▶ _Exercise data_:
========================================================================

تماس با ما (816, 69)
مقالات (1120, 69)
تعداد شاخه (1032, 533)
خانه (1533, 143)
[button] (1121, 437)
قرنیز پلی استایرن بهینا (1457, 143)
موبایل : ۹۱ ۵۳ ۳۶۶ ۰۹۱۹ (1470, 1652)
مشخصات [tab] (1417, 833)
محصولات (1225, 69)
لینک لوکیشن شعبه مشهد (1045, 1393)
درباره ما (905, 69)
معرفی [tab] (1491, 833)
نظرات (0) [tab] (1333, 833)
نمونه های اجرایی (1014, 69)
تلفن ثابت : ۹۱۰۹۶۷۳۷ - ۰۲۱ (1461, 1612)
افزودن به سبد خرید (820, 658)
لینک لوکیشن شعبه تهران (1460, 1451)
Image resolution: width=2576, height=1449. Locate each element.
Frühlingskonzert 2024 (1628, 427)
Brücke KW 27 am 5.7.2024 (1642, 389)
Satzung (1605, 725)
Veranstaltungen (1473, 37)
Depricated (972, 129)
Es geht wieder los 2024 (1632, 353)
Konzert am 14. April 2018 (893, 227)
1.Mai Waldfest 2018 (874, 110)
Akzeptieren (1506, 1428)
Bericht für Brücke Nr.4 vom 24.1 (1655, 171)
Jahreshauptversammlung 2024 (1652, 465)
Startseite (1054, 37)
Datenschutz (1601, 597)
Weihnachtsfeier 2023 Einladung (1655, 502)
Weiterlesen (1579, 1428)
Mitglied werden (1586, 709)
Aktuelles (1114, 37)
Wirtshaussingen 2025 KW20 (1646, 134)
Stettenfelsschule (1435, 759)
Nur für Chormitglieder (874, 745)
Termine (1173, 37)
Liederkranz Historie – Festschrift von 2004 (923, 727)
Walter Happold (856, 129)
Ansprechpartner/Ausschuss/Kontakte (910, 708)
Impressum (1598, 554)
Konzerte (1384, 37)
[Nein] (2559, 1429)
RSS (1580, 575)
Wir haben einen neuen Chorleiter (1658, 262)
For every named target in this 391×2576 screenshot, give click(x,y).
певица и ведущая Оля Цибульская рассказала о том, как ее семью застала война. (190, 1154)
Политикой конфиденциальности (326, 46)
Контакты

========================================================================

▶ _What is being asked_: The full listing has to be duplicated exactly.

▶ _Solution for this task_:
تماس با ما (816, 69)
مقالات (1120, 69)
تعداد شاخه (1032, 533)
خانه (1533, 143)
[button] (1121, 437)
قرنیز پلی استایرن بهینا (1457, 143)
موبایل : ۹۱ ۵۳ ۳۶۶ ۰۹۱۹ (1470, 1652)
مشخصات [tab] (1417, 833)
محصولات (1225, 69)
لینک لوکیشن شعبه مشهد (1045, 1393)
درباره ما (905, 69)
معرفی [tab] (1491, 833)
نظرات (0) [tab] (1333, 833)
نمونه های اجرایی (1014, 69)
تلفن ثابت : ۹۱۰۹۶۷۳۷ - ۰۲۱ (1461, 1612)
افزودن به سبد خرید (820, 658)
لینک لوکیشن شعبه تهران (1460, 1451)
Image resolution: width=2576, height=1449. Locate each element.
Frühlingskonzert 2024 (1628, 427)
Brücke KW 27 am 5.7.2024 (1642, 389)
Satzung (1605, 725)
Veranstaltungen (1473, 37)
Depricated (972, 129)
Es geht wieder los 2024 (1632, 353)
Konzert am 14. April 2018 (893, 227)
1.Mai Waldfest 2018 (874, 110)
Akzeptieren (1506, 1428)
Bericht für Brücke Nr.4 vom 24.1 (1655, 171)
Jahreshauptversammlung 2024 (1652, 465)
Startseite (1054, 37)
Datenschutz (1601, 597)
Weihnachtsfeier 2023 Einladung (1655, 502)
Weiterlesen (1579, 1428)
Mitglied werden (1586, 709)
Aktuelles (1114, 37)
Wirtshaussingen 2025 KW20 (1646, 134)
Stettenfelsschule (1435, 759)
Nur für Chormitglieder (874, 745)
Termine (1173, 37)
Liederkranz Historie – Festschrift von 2004 (923, 727)
Walter Happold (856, 129)
Ansprechpartner/Ausschuss/Kontakte (910, 708)
Impressum (1598, 554)
Konzerte (1384, 37)
[Nein] (2559, 1429)
RSS (1580, 575)
Wir haben einen neuen Chorleiter (1658, 262)
For every named target in this 391×2576 screenshot, give click(x,y).
певица и ведущая Оля Цибульская рассказала о том, как ее семью застала война. (190, 1154)
Политикой конфиденциальности (326, 46)
Контакты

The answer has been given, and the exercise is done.